Although ISO-9796 does not require the input data to be an integral number of bytes in length, this verb requires you to specify the data_length in bytes.
X9.31 requires the RSA token to have a minimum modulus bit length of 8192 bits, and the length must also be a multiple of 256 bits (or 32 bytes).
The length of the data parameter in bytes must be the exact length of the text to sign. The maximum size is 256 bytes. If you specify ZERO-PAD in the rule_array parameter, the length is restricted to 36 bytes unless the RSA key is a signature only key, then the maximum length is 256 bytes.
The data length limit is controlled by an access control point. If OFF (disabled), the maximum data length limit for ZERO-PAD is the modulus length of the PKA private key. If ON (enabled), the maximum data length limit for ZERO-PAD is 36 bytes. Only RSA key management keys are affected by this access control point. The limit for RSA signature use only keys is 256 bytes. This new access control point is always disabled in the default role. You must have a TKE workstation to enable it.
The Signature algorithm keyword CRDL-DSA is only supported with quantum safe algorithm (QSA) private keys whose token section type is 0x’50’, and whose algorithm is CRYSTALS-Dilithium or ML-KEM.
The Signature algorithm keyword CRDL-DSA is only supported with the MESSAGE input type and data_length at or below 6000 bytes.
The Signature algorithm keyword EC-SDSA is not supported in releases before 7.4. It is only supported with ECC keys. EC-SDSA in release 7.4 only supports random ECC curves secp256r1 (P256) and secp521r1 (P521). Hashing method SHA-256 must be used with P256 and SHA-512 must be used with P521.

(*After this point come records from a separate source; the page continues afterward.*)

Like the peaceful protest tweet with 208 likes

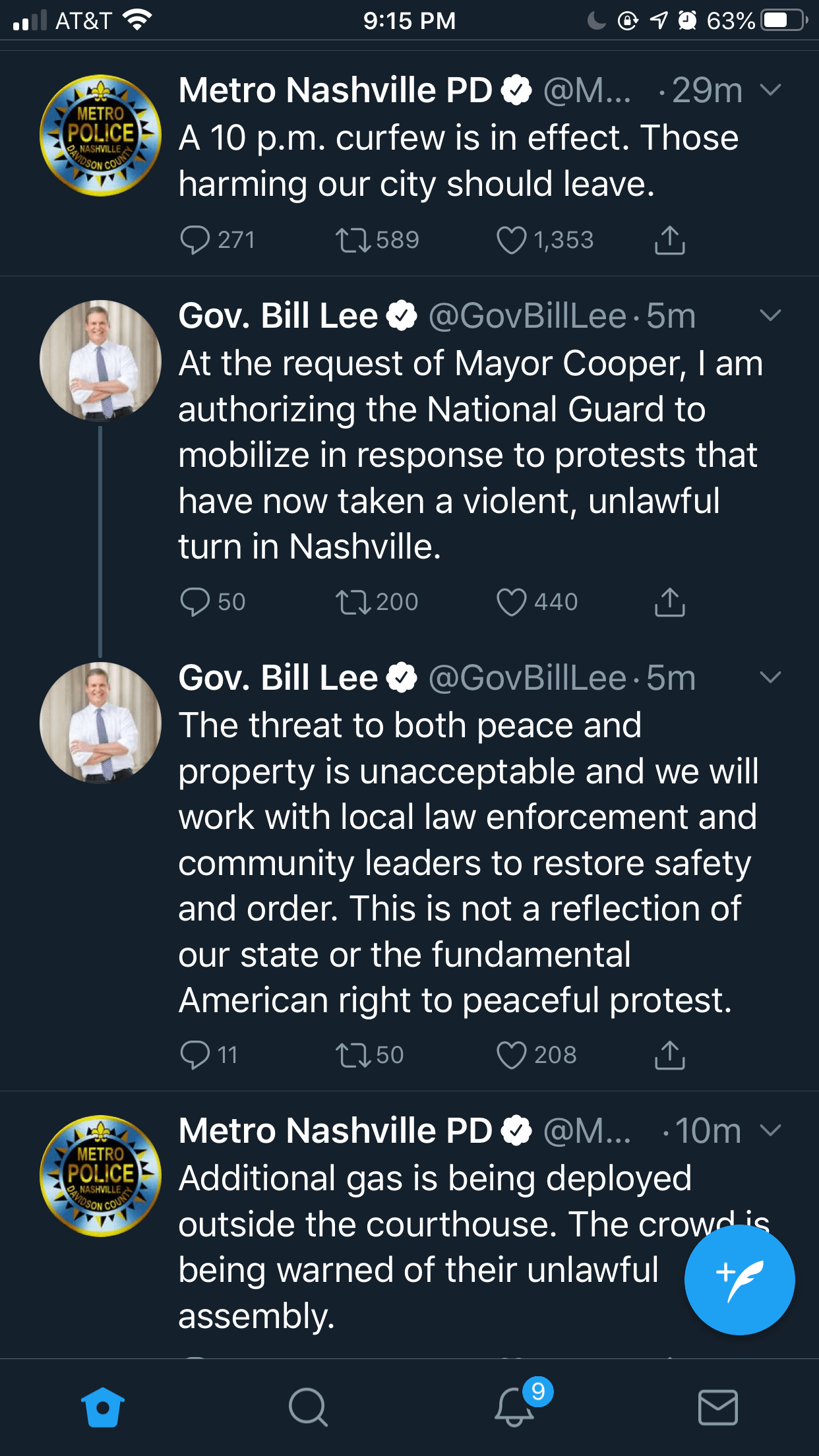click(x=512, y=1055)
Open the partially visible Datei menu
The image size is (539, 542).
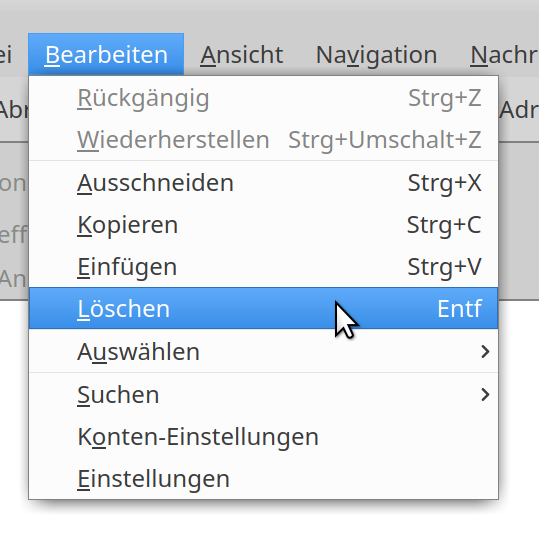tap(6, 55)
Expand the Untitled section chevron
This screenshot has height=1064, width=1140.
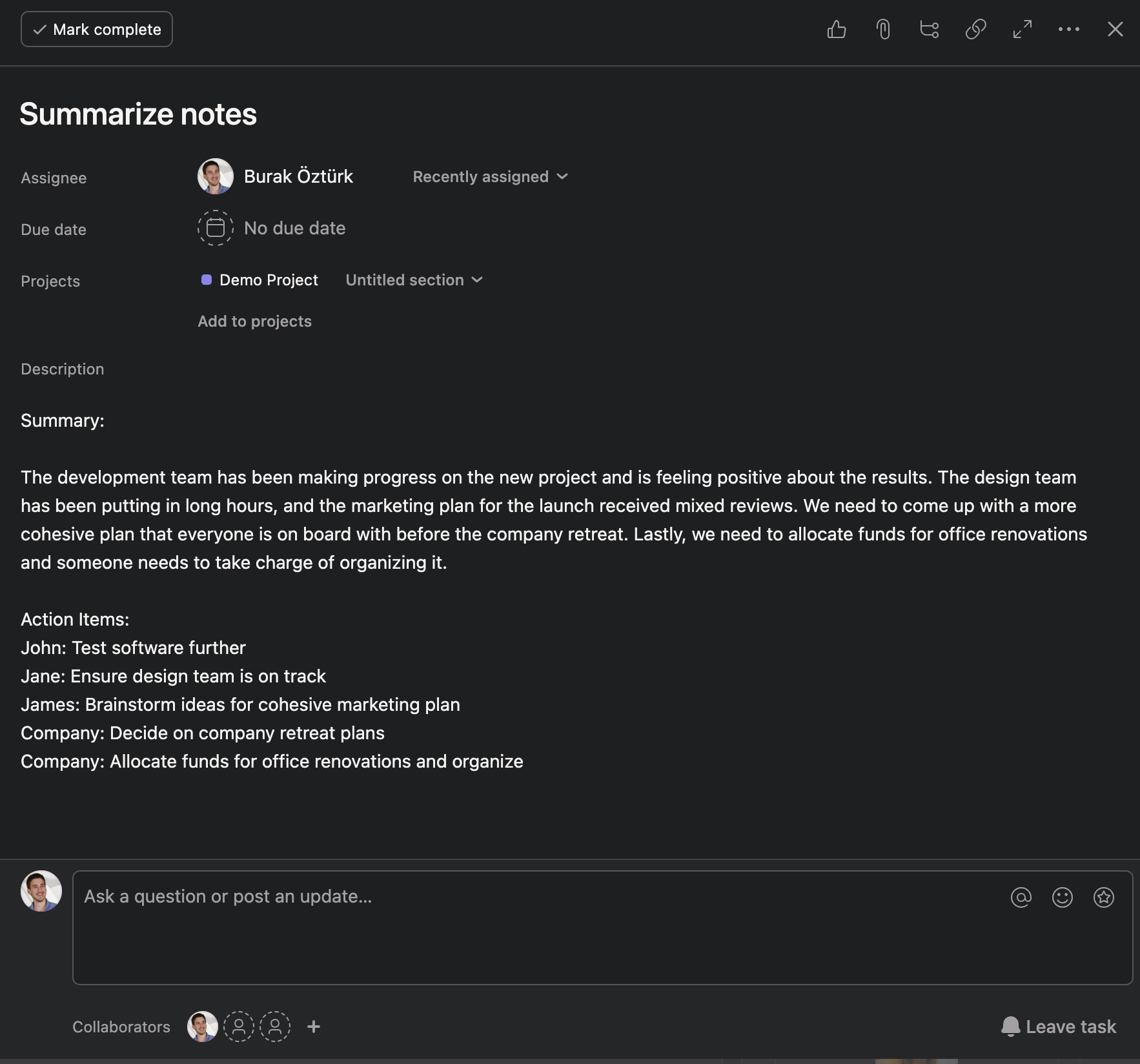pyautogui.click(x=477, y=280)
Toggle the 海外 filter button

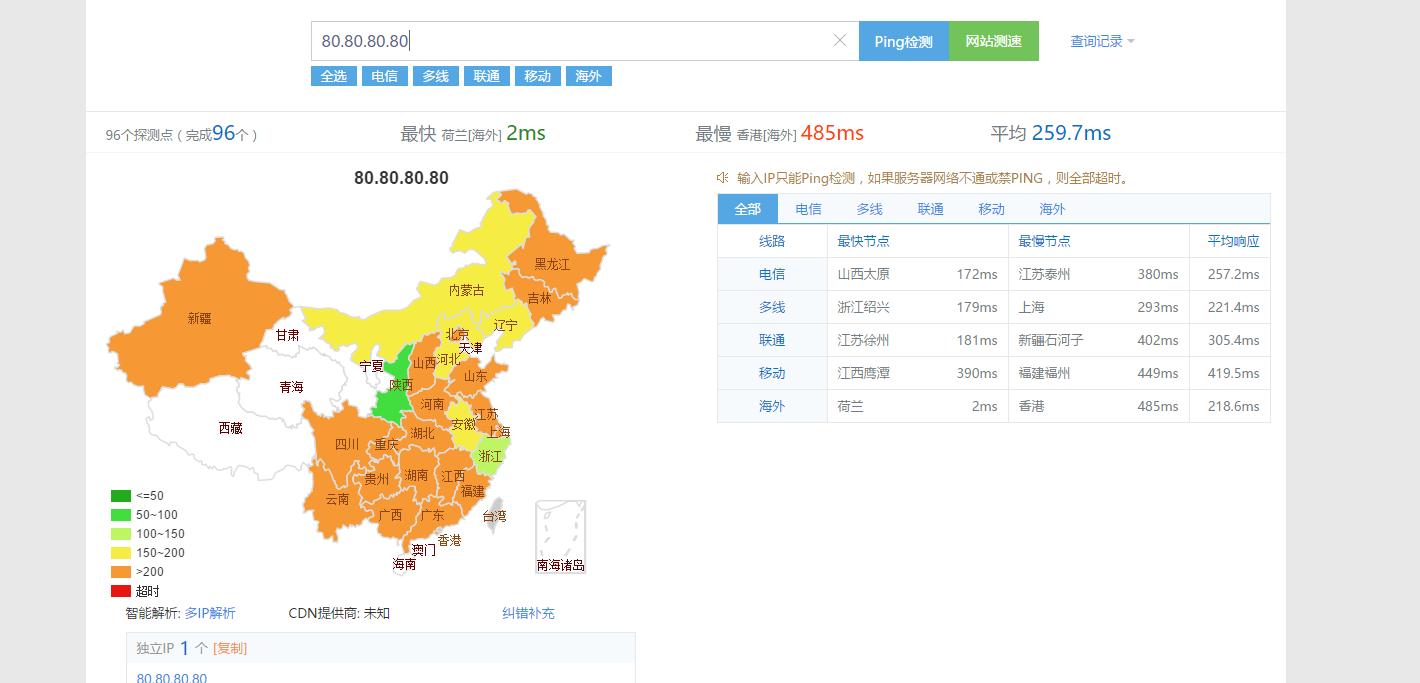click(x=588, y=75)
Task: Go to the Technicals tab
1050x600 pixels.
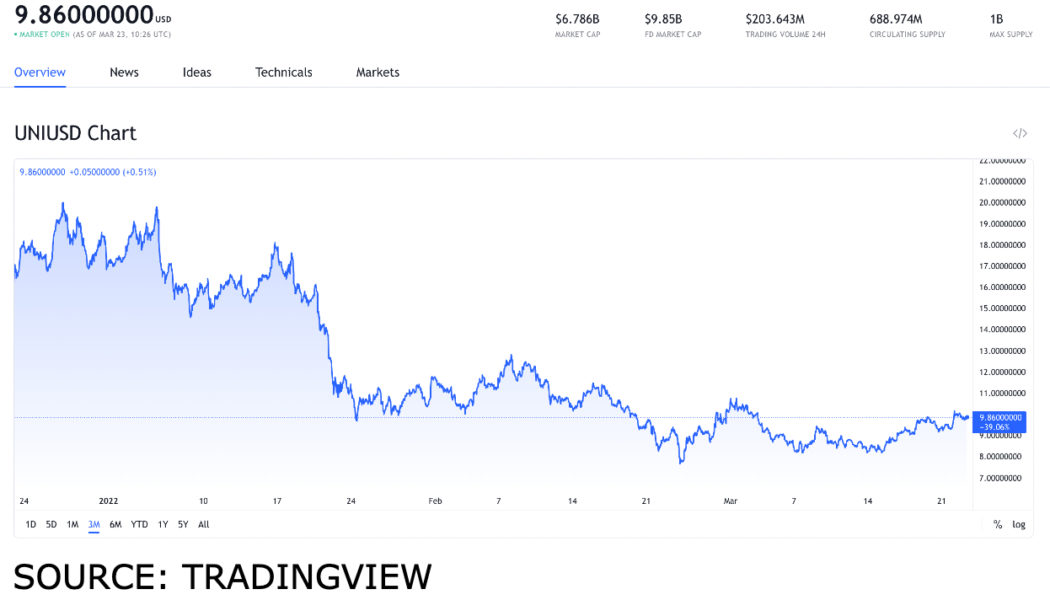Action: click(283, 72)
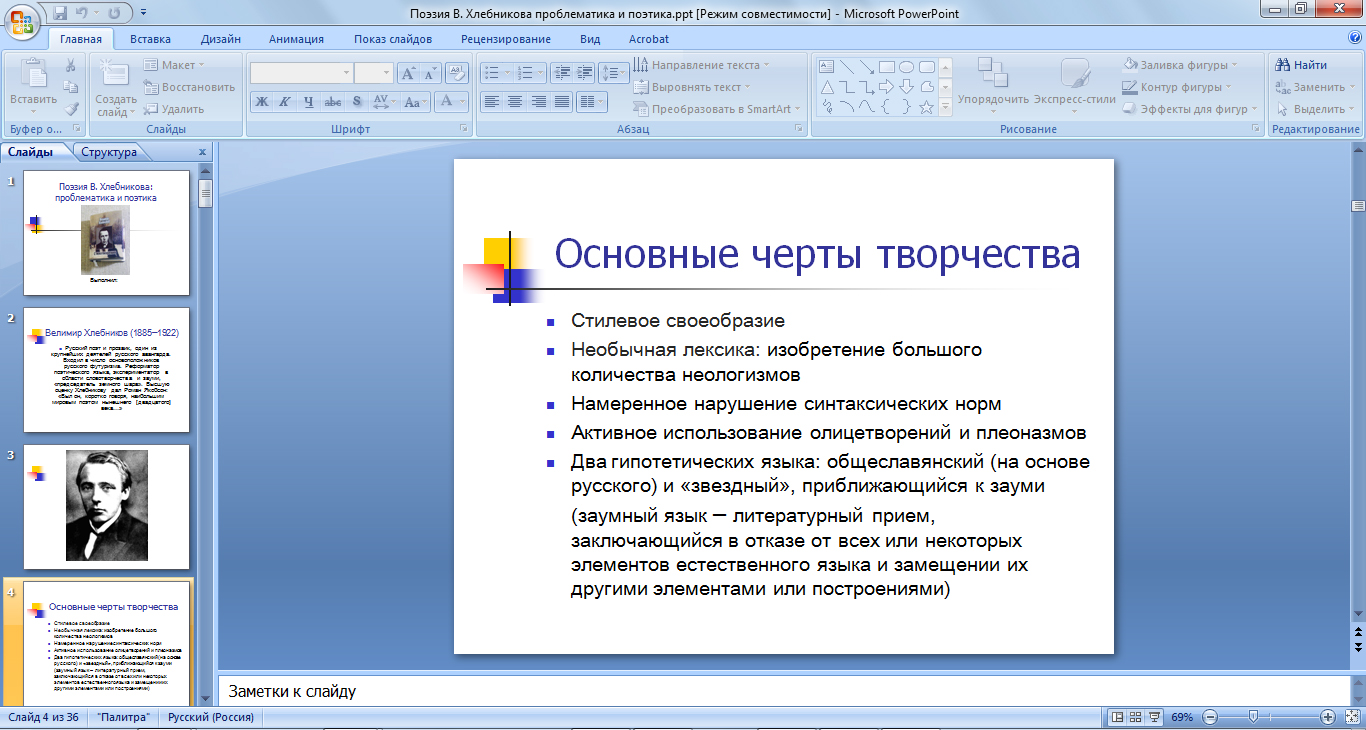Click the zoom in plus icon
The width and height of the screenshot is (1366, 730).
pos(1328,717)
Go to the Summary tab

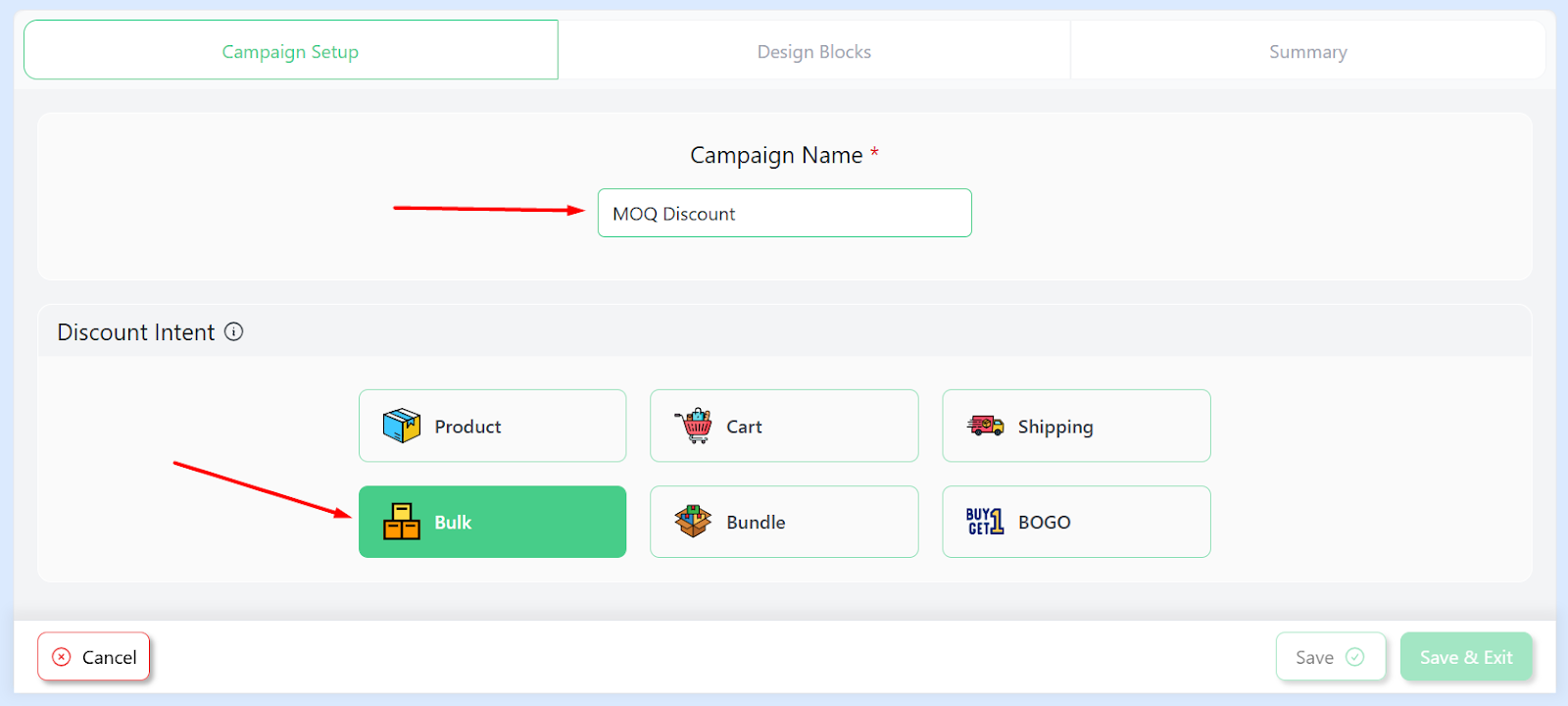pyautogui.click(x=1308, y=50)
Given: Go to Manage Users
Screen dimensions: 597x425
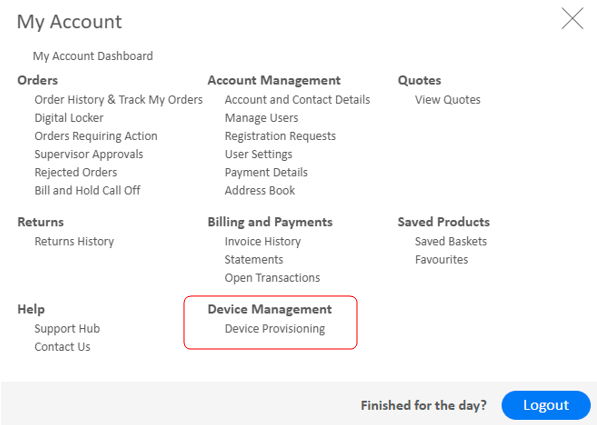Looking at the screenshot, I should [x=262, y=118].
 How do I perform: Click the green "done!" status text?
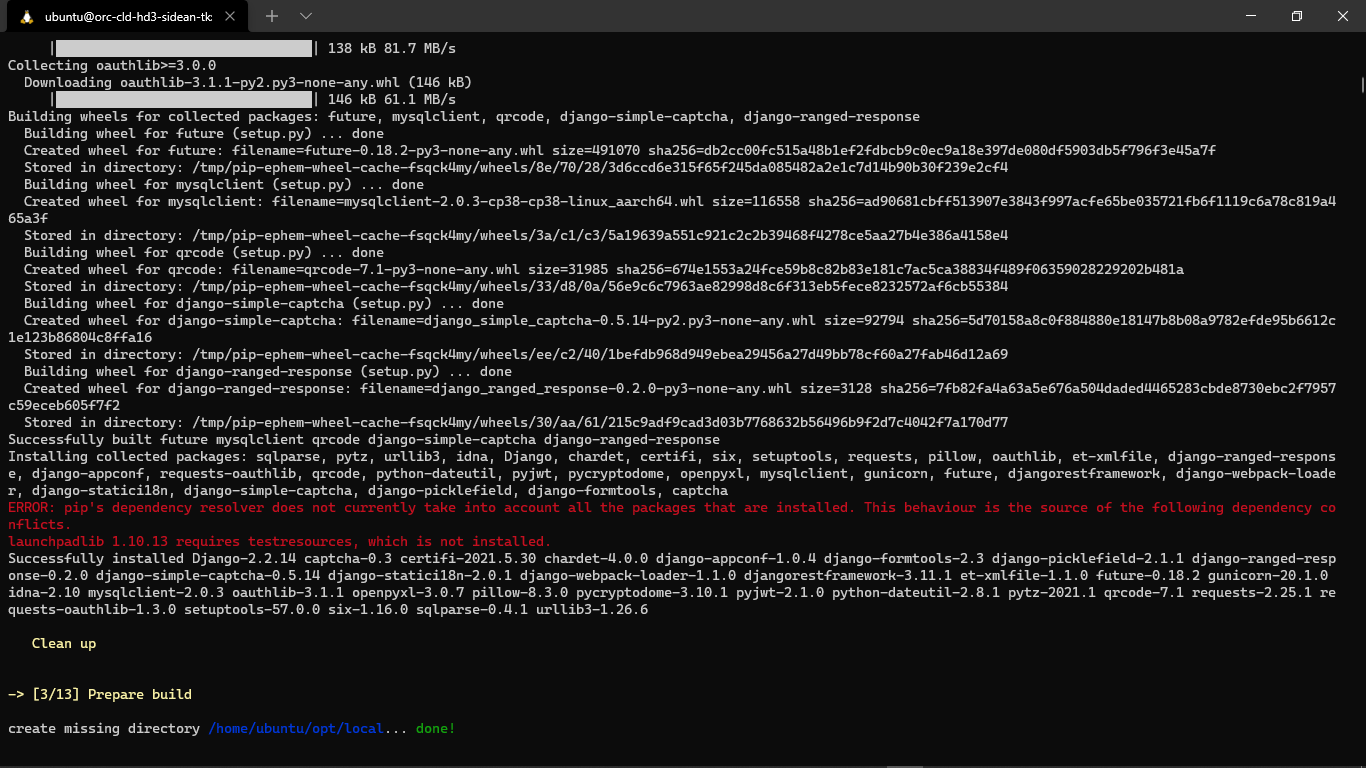(436, 729)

The rule_array group Determinacy specification is used to select either keyword DETER or NONDETER, with NONDETER being the default. For pure ML-DSA X'05' keys, the rule_array keywords CRDL-DSA, CRDLHASH, and MESSAGE must be selected. Only rule_array keyword SHA-512 is supported for ML-DSA pre-hash.
If the RAWSEED keyword is specified, the first two bytes of the
data parameter are the seed length field and are interpreted as the
length (s) of the raw seed to be used to seed the signing process. The seed is
located after the seed length field. The data to be signed is located after both the two-byte
seed length field and s number of seed bytes. If the CONTEXT rule_array keyword rule is also specified, the data to be
signed is located after 1) the two byte raw seed length field, 2) s number
of seed bytes, 3) the two byte context length field, and c number of context
bytes.
If the CONTEXT rule is specified and the RAWSEED rule is not specified, then the
first two bytes of the data field are interpreted as the length c of the context
string to be used in the signing process. If the CONTEXT keyword is specified and the RAWSEED rule
is also specified, then the first two bytes after the end of the seed data ( position 3) are
interpreted as the length c of the context string to be used in the signing
process. The context string must be in the range 1 - 255 bytes if CONTEXT is specified. CONTEXT can
be specified for either pure ML-DSA
X'05' keys or pre-hash ML-DSA X'07'
keys. For pre-hash, currently only SHA-512 is supported.